[DATASET RECORDS]
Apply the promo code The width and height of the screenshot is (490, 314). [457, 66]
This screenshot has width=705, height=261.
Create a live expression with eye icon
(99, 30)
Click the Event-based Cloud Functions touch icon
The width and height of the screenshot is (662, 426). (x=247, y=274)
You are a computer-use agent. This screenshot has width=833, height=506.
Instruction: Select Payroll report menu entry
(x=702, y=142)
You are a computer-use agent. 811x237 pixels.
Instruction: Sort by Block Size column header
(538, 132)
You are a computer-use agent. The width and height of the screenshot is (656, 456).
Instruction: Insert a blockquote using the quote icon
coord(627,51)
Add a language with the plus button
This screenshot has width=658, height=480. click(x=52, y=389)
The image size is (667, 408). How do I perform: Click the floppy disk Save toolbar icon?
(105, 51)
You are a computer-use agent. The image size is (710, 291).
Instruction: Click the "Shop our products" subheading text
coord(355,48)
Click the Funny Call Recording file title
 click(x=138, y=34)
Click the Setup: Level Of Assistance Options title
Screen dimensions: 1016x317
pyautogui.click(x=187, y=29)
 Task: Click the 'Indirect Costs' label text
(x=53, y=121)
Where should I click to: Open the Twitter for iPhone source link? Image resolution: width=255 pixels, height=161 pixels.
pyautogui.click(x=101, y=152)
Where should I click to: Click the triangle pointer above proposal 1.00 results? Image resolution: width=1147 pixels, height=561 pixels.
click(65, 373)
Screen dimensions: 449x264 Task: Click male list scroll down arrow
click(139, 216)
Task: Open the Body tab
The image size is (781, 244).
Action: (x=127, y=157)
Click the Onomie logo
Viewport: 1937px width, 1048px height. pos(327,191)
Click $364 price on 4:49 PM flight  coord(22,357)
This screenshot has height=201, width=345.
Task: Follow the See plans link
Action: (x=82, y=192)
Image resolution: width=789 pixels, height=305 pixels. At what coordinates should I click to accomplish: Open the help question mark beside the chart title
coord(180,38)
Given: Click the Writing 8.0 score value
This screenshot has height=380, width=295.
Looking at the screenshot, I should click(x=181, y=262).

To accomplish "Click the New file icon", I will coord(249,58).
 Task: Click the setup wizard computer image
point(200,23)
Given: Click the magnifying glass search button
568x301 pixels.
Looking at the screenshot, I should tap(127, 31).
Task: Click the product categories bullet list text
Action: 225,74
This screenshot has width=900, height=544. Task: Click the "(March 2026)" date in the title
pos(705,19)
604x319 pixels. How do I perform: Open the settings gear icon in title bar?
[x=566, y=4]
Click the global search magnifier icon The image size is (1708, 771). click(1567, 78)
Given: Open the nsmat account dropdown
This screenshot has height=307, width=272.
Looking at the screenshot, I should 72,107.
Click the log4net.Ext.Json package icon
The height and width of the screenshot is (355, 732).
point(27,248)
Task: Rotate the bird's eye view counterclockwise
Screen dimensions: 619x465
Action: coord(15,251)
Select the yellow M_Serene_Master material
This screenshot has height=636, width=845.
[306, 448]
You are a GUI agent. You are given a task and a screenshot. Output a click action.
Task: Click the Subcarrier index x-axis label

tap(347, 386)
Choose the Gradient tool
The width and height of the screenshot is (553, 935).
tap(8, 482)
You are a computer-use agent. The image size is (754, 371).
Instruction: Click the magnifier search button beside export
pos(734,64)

[WORK INSTRUCTIONS] Go through the data and show each line that holds "agent".

[WORKED SOLUTION]
You are a computer-use agent. This screenshot has width=833, height=506.
You are a computer-use agent. 811x237 pixels.
You are a computer-use agent. The width and height of the screenshot is (656, 456).
You are a computer-use agent. The image size is (710, 291).
You are a GUI agent. You are given a task and a screenshot. Output a click action.
You are a computer-use agent. The image size is (754, 371).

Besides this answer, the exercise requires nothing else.